Purpose
The purpose of this paper is to ascertain the monthly seasonality in the Indian stock market after taking into consideration the market features of leptokurtosis, volatility clustering and the leverage effect.
Design/methodology/approach
Augmented Dickey-Fuller, Phillips-Perron and Kwaitkowski-Phillips-Schmidt-Shin tests are deployed to check stationarity of the series. Autocorrelation function, partial autocorrelation function and Ljung-Box statistics are employed to check the applicability of volatility models. An exponential generalized auto regressive conditionally heteroskedastic model is deployed to test the seasonality, where the conditional mean equation is a switching model with dummy variables for each month of the year.
Findings
Though the financial year in India stretches from April to March, the stock market exhibits a November effect (returns in November are the highest). Cultural factors, misattribution bias and liquidity hypothesis seem to explain the phenomenon.

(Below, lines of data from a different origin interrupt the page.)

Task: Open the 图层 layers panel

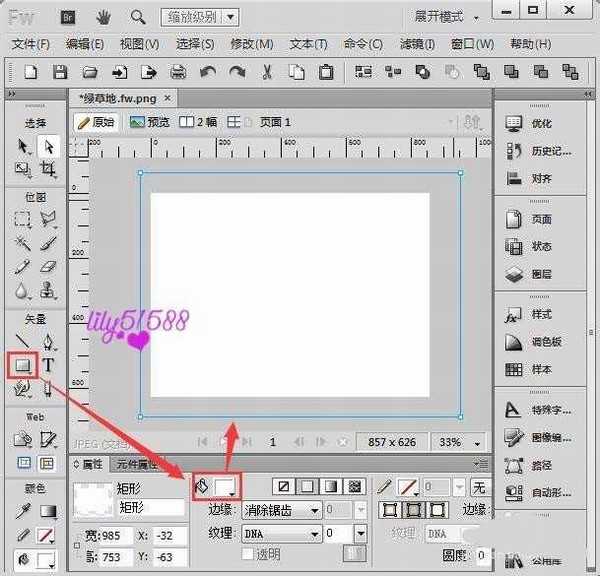Action: click(542, 273)
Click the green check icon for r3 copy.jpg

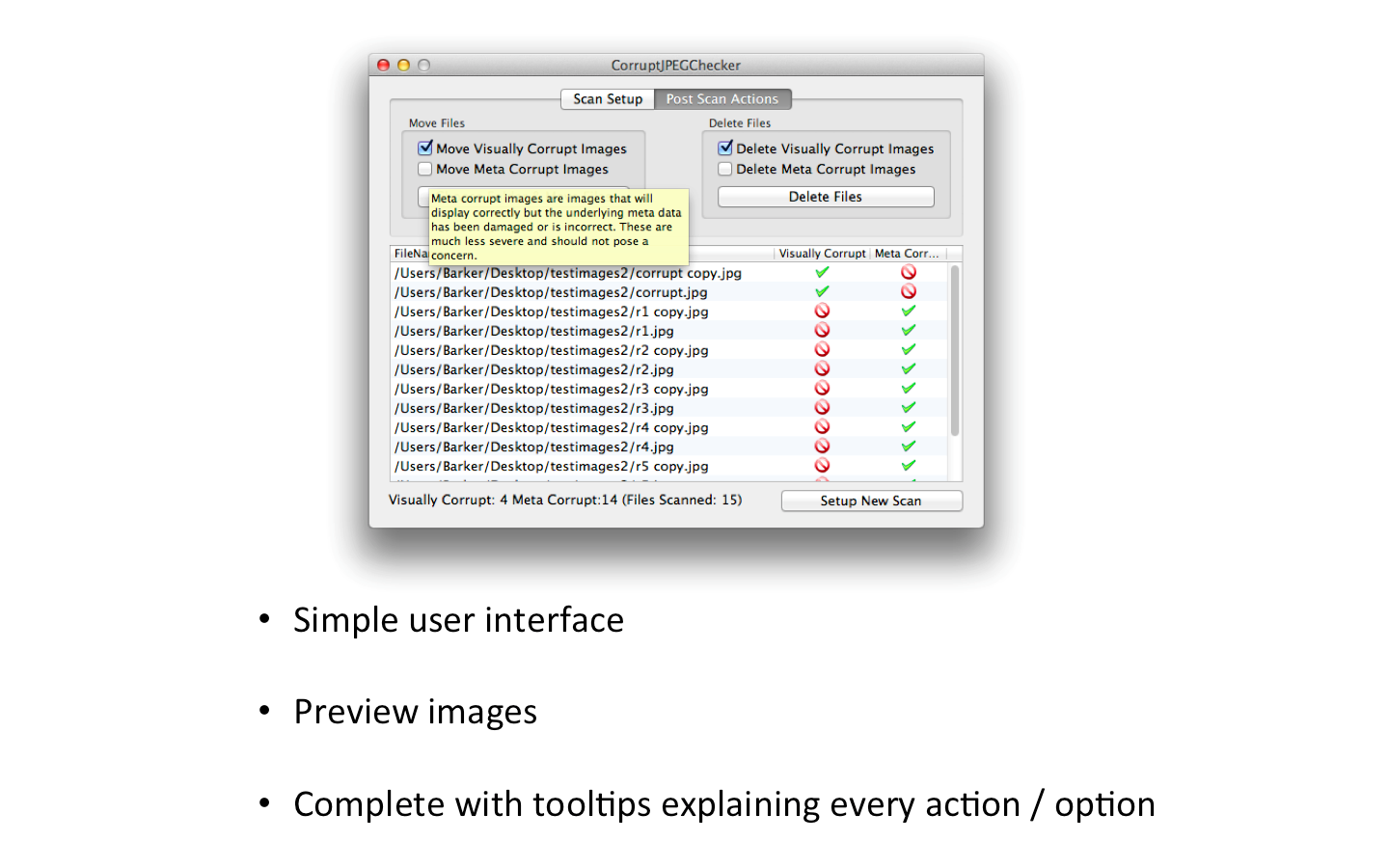point(908,388)
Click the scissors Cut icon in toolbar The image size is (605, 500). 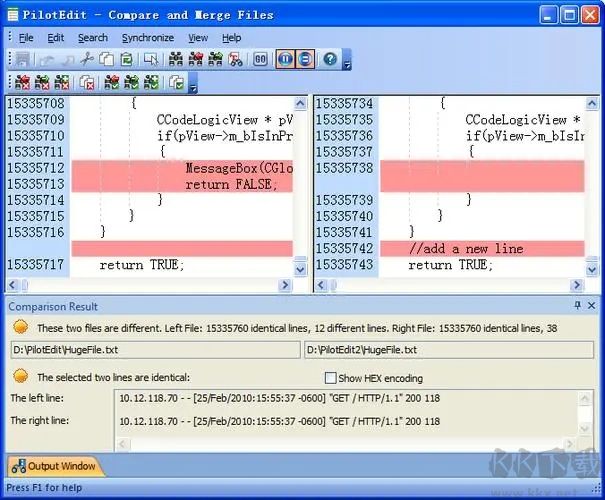point(87,60)
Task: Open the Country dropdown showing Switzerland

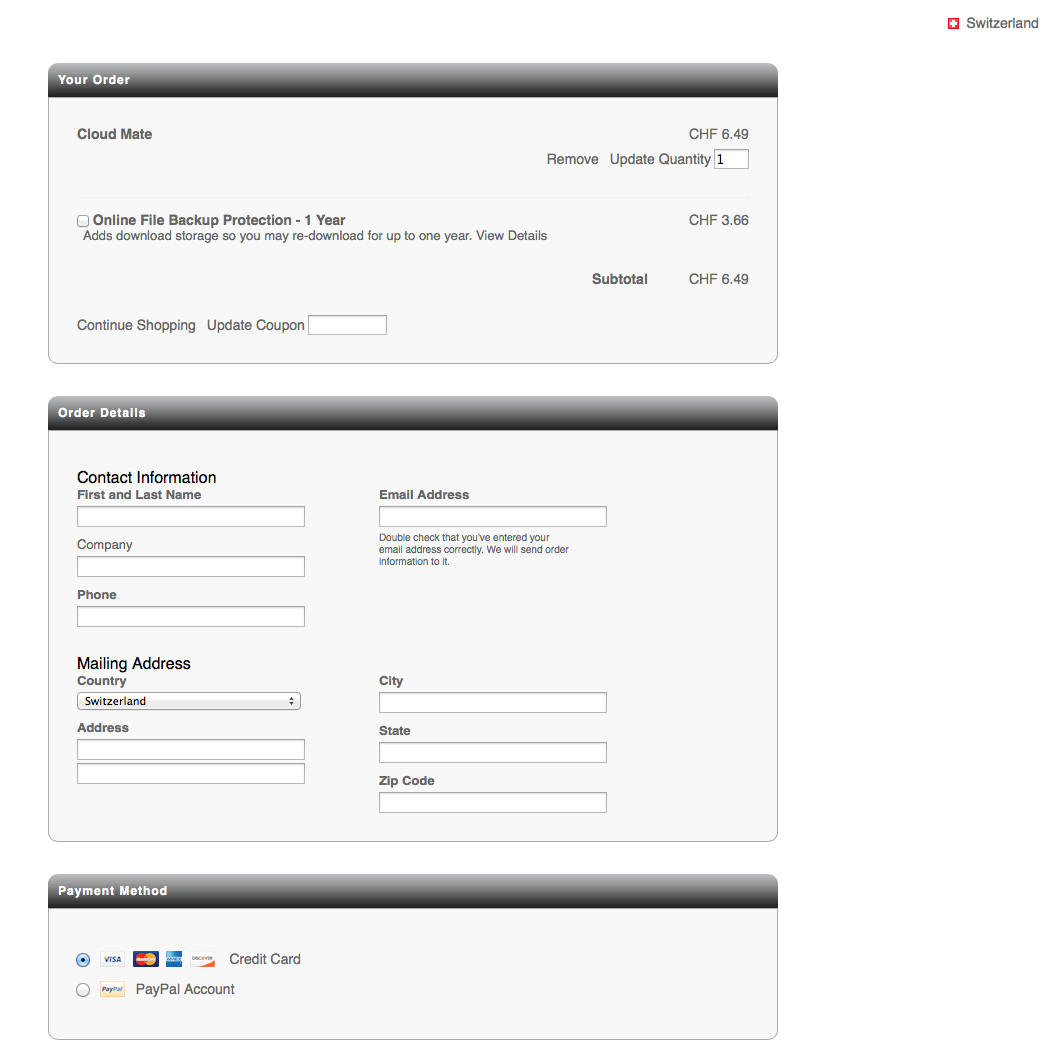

Research limitations/implications
The paper endeavors to provide a review of possible explanations behind month-of-the-year effect documented in literature in the past four decades. Further, the unique evidence from the Indian stock market supports the argument in the literature that monthly seasonality, by nature, may not be a consistent/robust phenomenon. Therefore, it needs to be examined from time to time.
Originality/value
As the seasonality in the stock market and resultant anomalies are dynamic phenomena, the paper reports the current seasonality/anomalies prevalent in the Indian market. This would aid investors in designing short-term investment portfolios (based on anomalies present) in order to earn abnormal returns.